Thomas Edison once proclaimed that “we will make electricity so cheap that only the rich will burn candles”. With exception to the Amish community, Edison’s prophecy came true for most households across the world.
If only car manufacturers found it so easy.
Tesla, arguably the world’s most famous electric car manufacturer, has had well-documented struggles with its production of the new ‘Model 3’ range. Producing a meagre 260 car units in the third quarter of this year, concerns have been raised about the viability of affordable electric cars in a nascent market.
The growth in competition in the electric car market over the past five years has been substantial. There are nearly 50 electric car models that will arrive across the world between now and 2022. Some companies have committed even further, with General Motors Co. promising to sell 20 pure electric vehicles by 2023. Even British inventor James Dyson has pledged to invest £2 billion in creating a new electric car.
Due to a spate of government regulations, virtually all car manufacturers have developed their own electric models. Most significantly, the Chinese government announced new regulations to cut carbon emissions and pollution by 2030 this year. China is the world’s largest car market and thus, manufacturers have had to adjust to these regulations.
Support for electrifying cars has not been unanimous. Among its dissenters is Sergio Marchionne, CEO of Fiat Chrysler, who has argued that battery-powered models should be based on consumer demand, of which there has been very little. Given that electric vehicles make up for 1% of the American automotive market, and 1.4% in each of the Chinese and UK markets respectively, Marchionne’s statement contains some veracity.

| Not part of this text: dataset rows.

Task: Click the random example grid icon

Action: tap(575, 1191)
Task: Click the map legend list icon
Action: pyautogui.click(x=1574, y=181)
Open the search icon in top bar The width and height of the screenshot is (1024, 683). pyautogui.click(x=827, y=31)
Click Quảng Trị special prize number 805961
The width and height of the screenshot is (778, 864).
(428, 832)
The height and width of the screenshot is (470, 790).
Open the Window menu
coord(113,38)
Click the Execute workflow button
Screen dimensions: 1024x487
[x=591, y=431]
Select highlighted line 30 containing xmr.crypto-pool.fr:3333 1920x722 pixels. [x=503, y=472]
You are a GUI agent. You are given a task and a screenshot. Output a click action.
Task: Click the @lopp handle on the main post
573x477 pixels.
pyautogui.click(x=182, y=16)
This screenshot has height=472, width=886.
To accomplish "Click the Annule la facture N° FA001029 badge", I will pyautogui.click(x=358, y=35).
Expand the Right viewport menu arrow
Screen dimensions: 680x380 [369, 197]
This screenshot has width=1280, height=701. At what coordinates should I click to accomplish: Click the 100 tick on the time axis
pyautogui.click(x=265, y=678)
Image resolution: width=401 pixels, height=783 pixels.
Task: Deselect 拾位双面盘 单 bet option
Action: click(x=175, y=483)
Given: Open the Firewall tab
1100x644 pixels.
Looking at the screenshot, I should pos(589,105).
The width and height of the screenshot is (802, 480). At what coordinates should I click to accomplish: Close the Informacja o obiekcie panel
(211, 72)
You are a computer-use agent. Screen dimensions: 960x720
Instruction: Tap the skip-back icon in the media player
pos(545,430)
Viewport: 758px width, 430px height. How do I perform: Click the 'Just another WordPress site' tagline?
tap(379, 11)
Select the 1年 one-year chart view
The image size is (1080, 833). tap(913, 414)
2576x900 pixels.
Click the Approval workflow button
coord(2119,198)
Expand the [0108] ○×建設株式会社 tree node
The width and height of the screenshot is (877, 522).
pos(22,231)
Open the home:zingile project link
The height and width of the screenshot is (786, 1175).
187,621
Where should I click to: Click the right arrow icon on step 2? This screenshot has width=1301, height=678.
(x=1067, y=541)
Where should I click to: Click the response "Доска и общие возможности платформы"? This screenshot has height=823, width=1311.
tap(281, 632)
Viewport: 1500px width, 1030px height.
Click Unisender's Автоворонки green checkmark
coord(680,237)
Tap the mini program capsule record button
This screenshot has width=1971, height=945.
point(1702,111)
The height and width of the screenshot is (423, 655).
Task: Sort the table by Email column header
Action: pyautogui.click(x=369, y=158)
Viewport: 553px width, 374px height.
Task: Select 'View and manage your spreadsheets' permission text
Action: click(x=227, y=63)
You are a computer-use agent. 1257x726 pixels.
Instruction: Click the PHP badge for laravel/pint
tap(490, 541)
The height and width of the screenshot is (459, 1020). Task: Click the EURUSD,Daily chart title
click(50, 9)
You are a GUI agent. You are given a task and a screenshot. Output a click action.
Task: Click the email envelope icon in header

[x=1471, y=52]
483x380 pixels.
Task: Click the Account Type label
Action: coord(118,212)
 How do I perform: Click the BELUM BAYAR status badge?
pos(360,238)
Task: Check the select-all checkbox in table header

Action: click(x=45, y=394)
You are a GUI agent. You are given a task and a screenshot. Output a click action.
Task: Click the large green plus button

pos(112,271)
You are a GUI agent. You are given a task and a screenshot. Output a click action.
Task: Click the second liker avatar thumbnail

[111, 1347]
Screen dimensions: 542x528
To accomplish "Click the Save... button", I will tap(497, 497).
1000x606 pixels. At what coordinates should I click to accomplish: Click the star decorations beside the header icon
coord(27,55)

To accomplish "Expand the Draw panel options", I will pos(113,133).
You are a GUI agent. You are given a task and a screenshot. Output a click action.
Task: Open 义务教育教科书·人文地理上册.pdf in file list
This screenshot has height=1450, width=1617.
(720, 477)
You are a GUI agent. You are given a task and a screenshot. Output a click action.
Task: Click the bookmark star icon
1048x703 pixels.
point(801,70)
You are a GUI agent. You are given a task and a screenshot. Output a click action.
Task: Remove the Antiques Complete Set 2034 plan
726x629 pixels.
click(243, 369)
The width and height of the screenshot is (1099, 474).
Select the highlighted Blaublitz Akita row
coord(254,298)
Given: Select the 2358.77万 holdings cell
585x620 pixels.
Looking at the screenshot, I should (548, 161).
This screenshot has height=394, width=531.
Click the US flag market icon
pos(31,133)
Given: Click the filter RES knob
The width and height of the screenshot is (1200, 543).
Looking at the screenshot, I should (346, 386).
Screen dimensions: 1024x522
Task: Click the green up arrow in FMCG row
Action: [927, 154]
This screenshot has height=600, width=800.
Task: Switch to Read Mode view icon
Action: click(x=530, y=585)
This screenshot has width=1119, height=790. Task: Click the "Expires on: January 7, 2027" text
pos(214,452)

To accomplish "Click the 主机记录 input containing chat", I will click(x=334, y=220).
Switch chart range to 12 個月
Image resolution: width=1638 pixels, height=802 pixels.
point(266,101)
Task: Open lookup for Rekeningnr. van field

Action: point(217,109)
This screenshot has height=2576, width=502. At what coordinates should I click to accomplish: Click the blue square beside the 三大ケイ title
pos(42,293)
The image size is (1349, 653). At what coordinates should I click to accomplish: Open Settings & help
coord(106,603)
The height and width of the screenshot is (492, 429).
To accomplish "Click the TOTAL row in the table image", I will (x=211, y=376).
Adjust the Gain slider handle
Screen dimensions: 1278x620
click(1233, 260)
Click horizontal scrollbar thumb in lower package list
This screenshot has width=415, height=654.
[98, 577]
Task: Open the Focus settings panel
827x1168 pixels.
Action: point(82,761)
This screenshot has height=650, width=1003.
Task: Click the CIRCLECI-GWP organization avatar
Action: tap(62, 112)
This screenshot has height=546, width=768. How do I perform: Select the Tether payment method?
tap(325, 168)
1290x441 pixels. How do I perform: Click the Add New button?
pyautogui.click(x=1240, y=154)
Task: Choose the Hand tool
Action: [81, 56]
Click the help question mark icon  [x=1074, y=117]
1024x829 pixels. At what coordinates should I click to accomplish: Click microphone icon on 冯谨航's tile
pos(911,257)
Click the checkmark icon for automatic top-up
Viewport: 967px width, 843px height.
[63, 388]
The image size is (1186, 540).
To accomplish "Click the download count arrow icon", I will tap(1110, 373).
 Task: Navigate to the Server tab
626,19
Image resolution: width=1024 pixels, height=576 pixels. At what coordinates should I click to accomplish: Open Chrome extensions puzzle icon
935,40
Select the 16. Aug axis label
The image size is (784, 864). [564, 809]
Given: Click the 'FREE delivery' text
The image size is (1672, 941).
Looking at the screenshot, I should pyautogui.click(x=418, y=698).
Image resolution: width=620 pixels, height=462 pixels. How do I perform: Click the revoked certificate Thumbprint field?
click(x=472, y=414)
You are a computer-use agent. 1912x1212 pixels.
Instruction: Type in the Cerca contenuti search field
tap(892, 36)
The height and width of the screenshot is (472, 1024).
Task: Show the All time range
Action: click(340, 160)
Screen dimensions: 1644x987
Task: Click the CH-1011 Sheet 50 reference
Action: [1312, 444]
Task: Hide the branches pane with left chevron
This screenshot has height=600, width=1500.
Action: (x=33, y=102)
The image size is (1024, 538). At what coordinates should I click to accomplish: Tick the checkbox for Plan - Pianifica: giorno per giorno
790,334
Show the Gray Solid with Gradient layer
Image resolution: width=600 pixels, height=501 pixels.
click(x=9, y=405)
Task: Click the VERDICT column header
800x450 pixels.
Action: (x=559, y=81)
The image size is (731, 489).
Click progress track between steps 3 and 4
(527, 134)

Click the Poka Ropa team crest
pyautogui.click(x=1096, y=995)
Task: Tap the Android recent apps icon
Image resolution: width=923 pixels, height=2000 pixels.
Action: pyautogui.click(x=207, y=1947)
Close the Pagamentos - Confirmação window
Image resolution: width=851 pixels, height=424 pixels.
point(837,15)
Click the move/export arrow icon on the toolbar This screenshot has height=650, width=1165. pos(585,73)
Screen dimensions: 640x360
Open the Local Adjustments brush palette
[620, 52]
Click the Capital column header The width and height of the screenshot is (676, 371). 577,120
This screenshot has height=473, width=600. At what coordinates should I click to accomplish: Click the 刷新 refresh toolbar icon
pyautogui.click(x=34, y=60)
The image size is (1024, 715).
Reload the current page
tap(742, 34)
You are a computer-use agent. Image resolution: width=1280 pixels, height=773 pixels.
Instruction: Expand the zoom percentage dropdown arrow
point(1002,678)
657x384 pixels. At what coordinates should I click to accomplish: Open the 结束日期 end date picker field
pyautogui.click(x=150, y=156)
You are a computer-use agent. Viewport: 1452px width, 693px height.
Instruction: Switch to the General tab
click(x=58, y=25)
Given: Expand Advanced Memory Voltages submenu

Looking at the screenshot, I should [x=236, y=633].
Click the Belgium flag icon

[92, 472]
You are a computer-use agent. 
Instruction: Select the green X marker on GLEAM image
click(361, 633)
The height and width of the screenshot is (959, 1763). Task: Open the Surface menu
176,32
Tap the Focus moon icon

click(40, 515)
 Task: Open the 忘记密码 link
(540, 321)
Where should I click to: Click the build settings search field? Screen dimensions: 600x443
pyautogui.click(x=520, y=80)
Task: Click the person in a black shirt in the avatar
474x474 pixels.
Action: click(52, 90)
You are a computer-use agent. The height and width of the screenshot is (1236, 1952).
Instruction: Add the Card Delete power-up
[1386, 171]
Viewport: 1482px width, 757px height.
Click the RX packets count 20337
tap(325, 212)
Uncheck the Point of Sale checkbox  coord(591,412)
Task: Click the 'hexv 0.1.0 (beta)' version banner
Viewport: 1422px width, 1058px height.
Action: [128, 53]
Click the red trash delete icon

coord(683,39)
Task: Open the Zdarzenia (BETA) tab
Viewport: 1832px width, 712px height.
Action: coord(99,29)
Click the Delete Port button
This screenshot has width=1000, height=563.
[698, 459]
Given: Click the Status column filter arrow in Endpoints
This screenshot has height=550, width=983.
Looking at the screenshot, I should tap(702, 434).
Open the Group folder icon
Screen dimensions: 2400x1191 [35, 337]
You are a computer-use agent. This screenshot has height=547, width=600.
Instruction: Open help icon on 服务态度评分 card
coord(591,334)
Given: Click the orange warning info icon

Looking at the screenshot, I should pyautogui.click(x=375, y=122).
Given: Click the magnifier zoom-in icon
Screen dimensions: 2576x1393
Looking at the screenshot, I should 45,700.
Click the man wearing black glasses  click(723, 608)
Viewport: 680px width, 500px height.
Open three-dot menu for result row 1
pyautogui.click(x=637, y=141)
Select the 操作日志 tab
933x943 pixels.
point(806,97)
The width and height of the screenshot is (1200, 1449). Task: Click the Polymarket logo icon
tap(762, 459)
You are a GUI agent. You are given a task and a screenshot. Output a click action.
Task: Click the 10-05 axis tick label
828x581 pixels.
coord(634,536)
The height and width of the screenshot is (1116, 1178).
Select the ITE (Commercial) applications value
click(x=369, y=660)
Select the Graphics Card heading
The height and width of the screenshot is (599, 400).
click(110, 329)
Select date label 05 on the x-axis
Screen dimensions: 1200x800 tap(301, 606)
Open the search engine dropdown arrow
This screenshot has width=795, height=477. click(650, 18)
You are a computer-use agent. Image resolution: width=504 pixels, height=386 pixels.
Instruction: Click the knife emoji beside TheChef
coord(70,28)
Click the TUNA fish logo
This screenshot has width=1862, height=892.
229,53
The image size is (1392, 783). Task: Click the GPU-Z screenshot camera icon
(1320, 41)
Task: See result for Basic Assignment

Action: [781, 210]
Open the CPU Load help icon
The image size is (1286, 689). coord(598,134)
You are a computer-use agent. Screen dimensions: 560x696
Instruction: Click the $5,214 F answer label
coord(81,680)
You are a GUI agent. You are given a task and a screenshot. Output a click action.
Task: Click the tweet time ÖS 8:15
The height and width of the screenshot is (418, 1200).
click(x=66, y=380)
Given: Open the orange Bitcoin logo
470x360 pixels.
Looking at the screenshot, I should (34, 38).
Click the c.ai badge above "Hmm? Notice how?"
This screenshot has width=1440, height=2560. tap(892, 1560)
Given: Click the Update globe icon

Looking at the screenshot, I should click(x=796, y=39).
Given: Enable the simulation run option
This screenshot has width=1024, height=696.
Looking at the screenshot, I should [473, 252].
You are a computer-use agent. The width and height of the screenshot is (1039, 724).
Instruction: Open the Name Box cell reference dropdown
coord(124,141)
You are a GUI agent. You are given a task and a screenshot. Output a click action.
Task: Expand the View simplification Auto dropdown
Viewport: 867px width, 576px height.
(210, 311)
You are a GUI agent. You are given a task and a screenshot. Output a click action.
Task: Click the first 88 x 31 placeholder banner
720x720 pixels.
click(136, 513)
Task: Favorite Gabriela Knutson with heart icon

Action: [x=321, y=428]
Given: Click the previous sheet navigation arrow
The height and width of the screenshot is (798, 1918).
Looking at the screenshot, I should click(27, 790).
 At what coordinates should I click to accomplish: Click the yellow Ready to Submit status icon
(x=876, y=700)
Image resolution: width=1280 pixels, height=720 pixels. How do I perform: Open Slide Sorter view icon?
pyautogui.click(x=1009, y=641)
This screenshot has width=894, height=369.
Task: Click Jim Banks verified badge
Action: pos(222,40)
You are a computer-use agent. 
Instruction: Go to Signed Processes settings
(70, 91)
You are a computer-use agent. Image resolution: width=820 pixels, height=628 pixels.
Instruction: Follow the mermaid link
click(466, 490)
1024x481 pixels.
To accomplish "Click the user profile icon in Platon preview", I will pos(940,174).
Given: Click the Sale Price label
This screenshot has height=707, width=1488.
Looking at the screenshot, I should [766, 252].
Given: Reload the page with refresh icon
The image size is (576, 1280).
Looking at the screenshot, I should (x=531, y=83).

Chrysler loses $20,000 on every electrical Fiat 500e sold in the US, and this is a problem that is symptomatic of the electric car-manufacturing industry. Even Tesla, which sold a record number of its electric cars last year, still lost $675 million on $7 billion in sales.
Nevertheless, breaking the frontier of new technologies never came cheap. The future of the automotive industry lies with electric cars and as companies continue to compete and innovate, costs will invariably fall with it to become affordable for everyone.